Submonolayer Ionic Liquids Boundary Lubricants for Hard Disk Drives

The stability of submonolayer ionic liquid (IL) films on the amorphous nitrogenated carbon (CNx) surface is investigated by bonding and evaporation kinetics and by surface energy measurements. A protic, an aprotic, and a hydroxyl-functionalized aprotic IL, each appended with the same perfluorinated −OCH₂CF₂–(OCF₂CF₂)₂–OC₄F₉ group on the cation fragment, are compared to submonolayer perfluoropolyether (PFPE) films of comparable molecular weight and functionality. Stable bonding to the CNx surface and film thickness stability are observed only for the hydroxyl-functionalized ILs and PFPEs at these very low molecular weights (∼1000–1300 amu). Nonfunctionalized ILs exhibit low bonding on the CNx surface, debond under ambient conditions, and lose about 30% of their initially applied thickness.

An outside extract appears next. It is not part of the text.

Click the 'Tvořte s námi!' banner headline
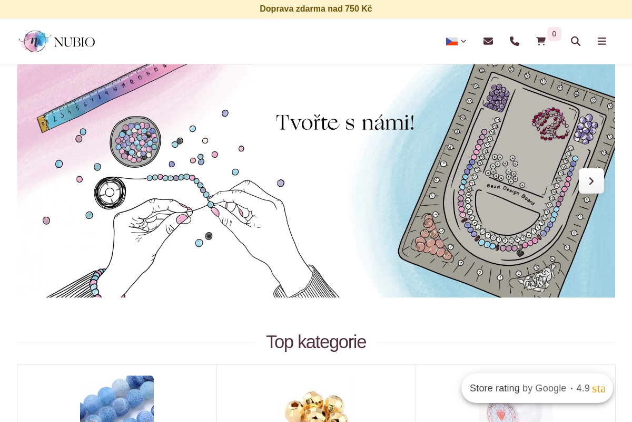Viewport: 632px width, 422px height. pos(345,122)
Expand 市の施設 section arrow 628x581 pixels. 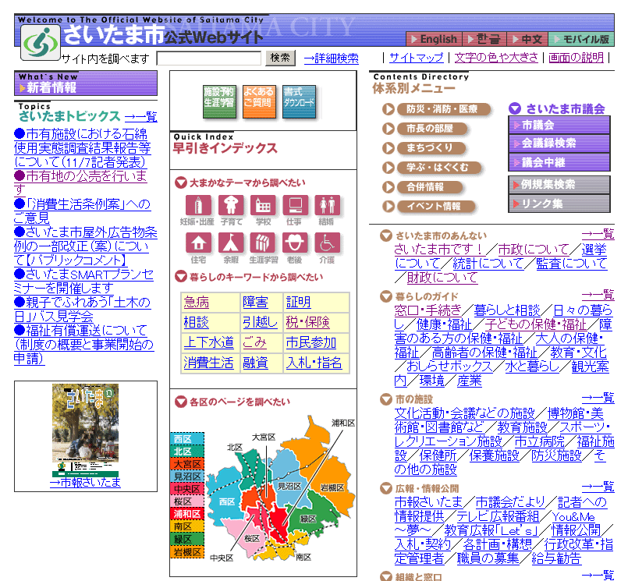[385, 399]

The polar surface energy as a function of increasing IL film thickness on CNx decreases only for the functionalized IL. Model bimolecular complexes via ab initio computational modeling assess the strength of possible hydrogen bonds between the ILs and CNx. The stability of the hydrogen bonds to the presence of water molecules is quantified by displacement energetics. The enthalpy for the displacement of bonded IL by water is computed to be between −0.7 and +1.9 kcal/mol, depending upon the specific bimolecular complex. The computed equilibrium constant for IL debonding by water is close to 1, indicating the coexistence of both bonded and debonded IL molecules on CNx at room temperature.